_Problem description_: The answer is a stretch of the material below, returned exactly: the line containing "Myrrh suitsuketikku 15g - Satya (628, 746)", the line containing "NOSOTROS (944, 42)", and all lines between.

──────── Given information ────────

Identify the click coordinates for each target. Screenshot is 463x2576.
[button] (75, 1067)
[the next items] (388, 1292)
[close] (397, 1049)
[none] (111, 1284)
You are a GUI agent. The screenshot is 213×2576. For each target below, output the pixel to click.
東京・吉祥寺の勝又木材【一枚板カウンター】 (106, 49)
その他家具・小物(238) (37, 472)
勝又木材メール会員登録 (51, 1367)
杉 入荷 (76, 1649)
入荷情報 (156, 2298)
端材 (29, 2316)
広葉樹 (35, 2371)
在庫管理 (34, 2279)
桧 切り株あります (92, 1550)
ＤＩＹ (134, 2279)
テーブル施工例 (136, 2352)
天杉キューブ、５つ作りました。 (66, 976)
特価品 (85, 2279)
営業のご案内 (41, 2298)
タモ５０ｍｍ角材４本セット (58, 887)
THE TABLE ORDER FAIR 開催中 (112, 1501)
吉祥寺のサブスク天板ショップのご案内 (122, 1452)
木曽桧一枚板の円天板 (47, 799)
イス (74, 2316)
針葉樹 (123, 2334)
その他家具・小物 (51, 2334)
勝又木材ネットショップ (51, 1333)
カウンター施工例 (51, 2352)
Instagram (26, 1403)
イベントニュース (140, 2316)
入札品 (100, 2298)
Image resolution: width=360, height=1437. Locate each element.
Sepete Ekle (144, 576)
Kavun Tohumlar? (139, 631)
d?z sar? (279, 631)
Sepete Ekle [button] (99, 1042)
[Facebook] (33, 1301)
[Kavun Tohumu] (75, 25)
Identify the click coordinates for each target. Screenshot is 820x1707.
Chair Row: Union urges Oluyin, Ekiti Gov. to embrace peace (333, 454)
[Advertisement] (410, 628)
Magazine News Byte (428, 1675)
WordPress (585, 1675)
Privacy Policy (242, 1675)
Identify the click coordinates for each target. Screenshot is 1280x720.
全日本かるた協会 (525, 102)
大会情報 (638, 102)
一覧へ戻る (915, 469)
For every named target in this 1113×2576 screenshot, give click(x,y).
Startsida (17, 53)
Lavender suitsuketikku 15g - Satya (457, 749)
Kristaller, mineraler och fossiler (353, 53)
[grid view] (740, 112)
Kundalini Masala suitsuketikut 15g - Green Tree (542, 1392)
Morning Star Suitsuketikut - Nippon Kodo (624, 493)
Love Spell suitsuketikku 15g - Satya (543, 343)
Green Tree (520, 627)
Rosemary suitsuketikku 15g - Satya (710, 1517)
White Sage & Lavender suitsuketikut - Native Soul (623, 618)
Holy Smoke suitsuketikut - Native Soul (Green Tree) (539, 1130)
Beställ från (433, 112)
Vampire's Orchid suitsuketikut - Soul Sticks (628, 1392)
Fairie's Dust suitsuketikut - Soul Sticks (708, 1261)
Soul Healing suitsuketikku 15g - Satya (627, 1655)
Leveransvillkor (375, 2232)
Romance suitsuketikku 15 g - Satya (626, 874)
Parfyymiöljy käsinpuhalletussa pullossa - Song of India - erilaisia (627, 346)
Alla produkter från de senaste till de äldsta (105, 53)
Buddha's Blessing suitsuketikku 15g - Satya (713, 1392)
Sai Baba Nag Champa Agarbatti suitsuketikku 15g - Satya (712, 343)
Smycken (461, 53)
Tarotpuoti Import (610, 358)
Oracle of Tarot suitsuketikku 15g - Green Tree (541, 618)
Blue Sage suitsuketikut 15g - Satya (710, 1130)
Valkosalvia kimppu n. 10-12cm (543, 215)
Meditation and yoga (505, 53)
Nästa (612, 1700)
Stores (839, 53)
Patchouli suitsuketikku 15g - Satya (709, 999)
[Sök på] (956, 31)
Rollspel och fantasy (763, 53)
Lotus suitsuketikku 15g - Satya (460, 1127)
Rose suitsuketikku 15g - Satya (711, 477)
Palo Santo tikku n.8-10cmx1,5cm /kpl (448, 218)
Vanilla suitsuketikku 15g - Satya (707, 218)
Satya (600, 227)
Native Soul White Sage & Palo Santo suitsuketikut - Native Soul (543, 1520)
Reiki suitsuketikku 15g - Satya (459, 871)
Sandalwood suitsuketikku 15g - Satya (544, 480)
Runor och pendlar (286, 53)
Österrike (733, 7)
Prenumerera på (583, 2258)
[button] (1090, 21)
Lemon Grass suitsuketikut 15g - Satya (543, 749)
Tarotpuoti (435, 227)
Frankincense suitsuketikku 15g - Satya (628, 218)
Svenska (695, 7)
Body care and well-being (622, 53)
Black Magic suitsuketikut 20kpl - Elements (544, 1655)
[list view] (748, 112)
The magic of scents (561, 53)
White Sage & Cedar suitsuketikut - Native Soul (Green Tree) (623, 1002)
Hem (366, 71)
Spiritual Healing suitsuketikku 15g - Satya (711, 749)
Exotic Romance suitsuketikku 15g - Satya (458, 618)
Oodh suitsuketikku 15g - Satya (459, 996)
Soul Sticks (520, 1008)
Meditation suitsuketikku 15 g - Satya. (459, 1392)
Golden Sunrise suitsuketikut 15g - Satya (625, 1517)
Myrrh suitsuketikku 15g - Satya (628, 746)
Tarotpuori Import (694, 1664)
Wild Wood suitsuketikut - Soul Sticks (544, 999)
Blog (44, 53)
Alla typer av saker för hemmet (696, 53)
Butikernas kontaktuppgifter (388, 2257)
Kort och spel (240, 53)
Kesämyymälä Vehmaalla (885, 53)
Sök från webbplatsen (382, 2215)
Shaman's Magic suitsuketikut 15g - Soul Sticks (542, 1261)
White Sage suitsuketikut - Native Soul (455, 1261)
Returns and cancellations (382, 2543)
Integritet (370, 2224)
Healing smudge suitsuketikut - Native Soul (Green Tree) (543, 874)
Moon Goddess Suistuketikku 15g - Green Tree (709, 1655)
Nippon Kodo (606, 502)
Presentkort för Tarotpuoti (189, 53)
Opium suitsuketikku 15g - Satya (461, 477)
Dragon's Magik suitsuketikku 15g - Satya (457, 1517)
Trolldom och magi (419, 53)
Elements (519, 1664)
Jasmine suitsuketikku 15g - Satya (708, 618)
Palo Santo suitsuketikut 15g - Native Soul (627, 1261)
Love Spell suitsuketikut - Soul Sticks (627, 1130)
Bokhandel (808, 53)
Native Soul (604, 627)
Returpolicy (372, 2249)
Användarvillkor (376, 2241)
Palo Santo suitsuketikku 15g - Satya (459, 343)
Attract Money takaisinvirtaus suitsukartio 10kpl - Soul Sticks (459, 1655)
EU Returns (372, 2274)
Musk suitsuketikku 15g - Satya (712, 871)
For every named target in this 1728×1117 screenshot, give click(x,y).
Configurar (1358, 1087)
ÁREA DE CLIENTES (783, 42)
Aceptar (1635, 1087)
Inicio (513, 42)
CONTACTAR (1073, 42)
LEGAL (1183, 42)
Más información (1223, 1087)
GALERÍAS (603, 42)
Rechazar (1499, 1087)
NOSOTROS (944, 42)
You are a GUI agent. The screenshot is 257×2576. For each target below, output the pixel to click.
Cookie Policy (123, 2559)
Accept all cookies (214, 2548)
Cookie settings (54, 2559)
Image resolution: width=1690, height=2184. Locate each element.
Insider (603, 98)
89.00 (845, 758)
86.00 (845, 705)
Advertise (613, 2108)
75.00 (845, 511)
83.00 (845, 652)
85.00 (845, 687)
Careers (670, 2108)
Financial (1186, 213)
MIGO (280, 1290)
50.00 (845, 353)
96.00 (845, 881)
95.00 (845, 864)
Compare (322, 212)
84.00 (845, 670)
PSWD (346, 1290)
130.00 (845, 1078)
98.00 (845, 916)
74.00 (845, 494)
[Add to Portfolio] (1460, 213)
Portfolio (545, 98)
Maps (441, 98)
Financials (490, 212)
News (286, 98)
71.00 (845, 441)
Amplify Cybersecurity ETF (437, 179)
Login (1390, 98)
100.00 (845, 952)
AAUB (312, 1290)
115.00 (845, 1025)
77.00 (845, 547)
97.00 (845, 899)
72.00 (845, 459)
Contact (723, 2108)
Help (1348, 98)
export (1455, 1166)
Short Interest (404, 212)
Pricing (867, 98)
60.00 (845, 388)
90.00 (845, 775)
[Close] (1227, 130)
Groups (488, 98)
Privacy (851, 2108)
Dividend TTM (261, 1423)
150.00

────────

_Solution to the problem_:
Myrrh suitsuketikku 15g - Satya (628, 746)
Tarotpuori Import (694, 1664)
Wild Wood suitsuketikut - Soul Sticks (544, 999)
Blog (44, 53)
Alla typer av saker för hemmet (696, 53)
Butikernas kontaktuppgifter (388, 2257)
Kort och spel (240, 53)
Kesämyymälä Vehmaalla (885, 53)
Sök från webbplatsen (382, 2215)
Shaman's Magic suitsuketikut 15g - Soul Sticks (542, 1261)
White Sage suitsuketikut - Native Soul (455, 1261)
Returns and cancellations (382, 2543)
Integritet (370, 2224)
Healing smudge suitsuketikut - Native Soul (Green Tree) (543, 874)
Moon Goddess Suistuketikku 15g - Green Tree (709, 1655)
Nippon Kodo (606, 502)
Presentkort för Tarotpuoti (189, 53)
Opium suitsuketikku 15g - Satya (461, 477)
Dragon's Magik suitsuketikku 15g - Satya (457, 1517)
Trolldom och magi (419, 53)
Elements (519, 1664)
Jasmine suitsuketikku 15g - Satya (708, 618)
Palo Santo suitsuketikut 15g - Native Soul (627, 1261)
Love Spell suitsuketikut - Soul Sticks (627, 1130)
Bokhandel (808, 53)
Native Soul (604, 627)
Returpolicy (372, 2249)
Användarvillkor (376, 2241)
Palo Santo suitsuketikku 15g - Satya (459, 343)
Attract Money takaisinvirtaus suitsukartio 10kpl - Soul Sticks (459, 1655)
EU Returns (372, 2274)
Musk suitsuketikku 15g - Satya (712, 871)
For every named target in this 1728×1117 screenshot, give click(x,y).
Configurar (1358, 1087)
ÁREA DE CLIENTES (783, 42)
Aceptar (1635, 1087)
Inicio (513, 42)
CONTACTAR (1073, 42)
LEGAL (1183, 42)
Más información (1223, 1087)
GALERÍAS (603, 42)
Rechazar (1499, 1087)
NOSOTROS (944, 42)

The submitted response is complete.